Global change alters microbial life in soils - and thereby its ecological functions
Global change is expected to increase the diversity of bacteria at the local level, while their composition will become more uniform at the global level. This is the finding of a team of researchers involving the Max Planck Institute for Mathematics in the Sciences, the German Center for Integrative Biodiversity Research, Martin Luther University Halle-Wittenberg and the University of Leipzig. The researchers have – for the first time – holistically assessed how climate and land use changes affect bacterial communities in soil. The study, published in "Global Ecology and Biogeography", can help make reliable predictions about changes in the global distribution of these belowground communities.
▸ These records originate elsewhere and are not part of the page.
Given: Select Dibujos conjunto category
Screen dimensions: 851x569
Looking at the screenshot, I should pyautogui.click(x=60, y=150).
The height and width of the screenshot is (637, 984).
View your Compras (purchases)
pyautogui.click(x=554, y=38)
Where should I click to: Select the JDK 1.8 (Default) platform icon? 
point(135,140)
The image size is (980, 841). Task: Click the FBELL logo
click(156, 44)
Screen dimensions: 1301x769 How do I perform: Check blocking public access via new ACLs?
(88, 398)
Soil microorganisms play a critical role in the survival of life-sustaining ecosystems and, consequently, human well-being. Global assessments continue to provide strong evidence that humans are causing unprecedented biodiversity losses. However, existing information is strongly biased towards selected groups of vertebrates and plants, while much less is known about potential shifts in belowground communities. Soil microbial communities are largely an unseen majority, even though, according to first author Dr Carlos Guerra from the German Center for Integrative Biodiversity Research (iDiv) and Martin Luther University Halle-Wittenberg (MLU), "they control a wide range of ecosystem functions that have implications for both human well-being and the sustainability of our ecosystems." The published results provide evidence that climate change has a stronger influence on soil microbial communities than land-use change like deforestation and agricultural expansion.
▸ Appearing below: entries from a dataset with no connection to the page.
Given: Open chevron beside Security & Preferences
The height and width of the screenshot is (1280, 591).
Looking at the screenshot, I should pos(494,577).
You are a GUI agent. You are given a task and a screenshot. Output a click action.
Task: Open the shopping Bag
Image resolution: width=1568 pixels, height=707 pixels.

The scientists focused especially on bacteria and fungi, which are the most diverse groups of soil-dwelling organisms across the globe. They studied a comprehensive database of soil microbial communities across six continents, whilst incorporating temperature, precipitation and vegetation cover data. Established climate and land-use projection datasets were used to compute various temporal change scenarios, based on a projection period from 1950 to 2090. To understand this complex system with multiple interdependent variables four structural equation models were developed for bacterial richness, community dissimilarity, phosphate transport genes and ecological clusters. These models are particularly useful for distinguishing between the direct and indirect effects of external environmental variables (vegetation type, temperature, precipitation, etc.) on the aforementioned biodiversity variables.
Bacterial richness versus homogenization
The authors were able to show that local bacterial richness will increase in all scenarios of climate and land-use change considered. Although this increase will be followed by a generalized community homogenization process affecting more than 85% of terrestrial ecosystems. Scientists also expect changes in the relative abundance of functional genes to accompany increases in bacterial richness. These could affect soil phosphorus uptake, which in turn could limit plant and microbial production. The results of the ecological cluster analysis suggest that certain bacteria and fungi known to include important human pathogens, major producers of antibiotic resistance genes, or potential fungal-transmitted plant pathogens will become more abundant.
While increases in local microbial diversity might seem positive at first glance, they hide strong reductions in community complexity in the majority of terrestrial systems, with implications for ecosystem functioning. Future ecosystems are therefore expected to have a greater number of bacterial lineage communities at the local scale, making several bacterial species groups potentially more abundant in soil communities under global change scenarios. Assuming the links between functionality and taxonomy remain constant through time, this suggests that similar bacterial groups with similar functional capabilities will live in soils across the globe, reducing specialization and potentially the adaptation capacity of ecosystems to new environmental realities.
The published results are at odds with current global projections of aboveground biodiversity declines, but do not necessarily provide a more positive view of nature’s future. Major changes in microbial diversity driven by climate and land-use change have significant implications for ecosystem functioning. "The results also help to fill an important gap identified in current global assessments and agreements," says group leader Prof Nico Eisenhauer (iDiv, UL). They also lay the groundwork for incorporating soil organisms into future assessments of ecosystem response to global change drivers. According to mathematician Dr Eliana Duarte (Max Planck Institute for Mathematics in the Sciences), "the application of mathematical and statistical methods to the study of the soil microbiome will play an increasingly important role as more data on soils becomes available".